Saturday, June 4, 2011

My Book Club Discusses "Jane Eyre" on Kathleen Woodiwiss' Birthday

Yesterday was the birthday of Kathleen Woodiwiss.  Once upon a time, in the halls of my high school, you'd see young women openly carrying and reading those books by Kathleen Woodiwiss and Rosemary Rogers.  You could recognize the books by their lush covers:  plunging bodices, female heads thrown back (in ecstasy, one presumes), everyone's hair blowing beautifully.  I thought of myself as the discriminating romance reader:  I wouldn't read those books that had rape scenes and later the victim falls in love with her rapist, and they live happily ever after.  Kathleen Woodiwiss barely passed the test.

I thought of Kathleen Woodiwiss yesterday as my book club discussed Jane Eyre.  One of our members even asserted that the novel had nothing to do with love.  I will admit that all the men in the book left me a bit queasy--more than a bit in the case of St. John Rivers.  What a creep that man was.

Of course, Rochester wasn't much better with his various manipulations.  How much do we excuse in the name of love and passion?

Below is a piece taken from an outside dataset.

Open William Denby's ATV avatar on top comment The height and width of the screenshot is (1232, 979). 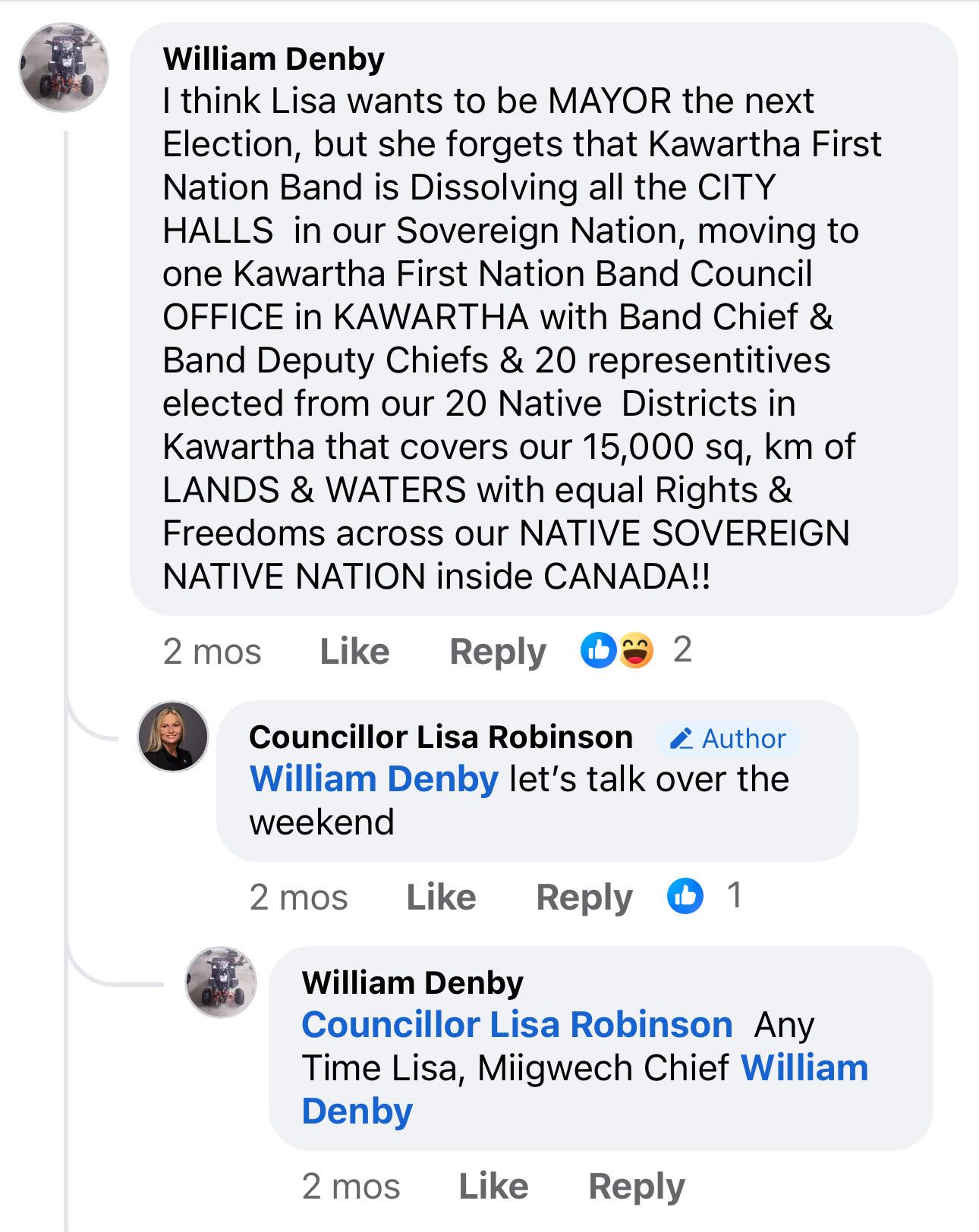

As I reread Jane Eyre this time, the intensity of the passion surprised me.  I think of Jane as a sturdy woman alone in the world pluckily making her own way.  I don't remember it particularly as a romance novel, but all the elements are there:  lovers kept separate by all sorts of circumstances, a grand passion that overcomes all, the very elements of nature that represent the emotional turbulence of the characters.

I have written elsewhere on this blog about my reading experiences with Jane Eyre (here, here, and here).  I thought I hadn't read it since grad school, but I was wrong.  I read it in 2001, as I prepared to teach my FAU class of English majors.  I remember loving it.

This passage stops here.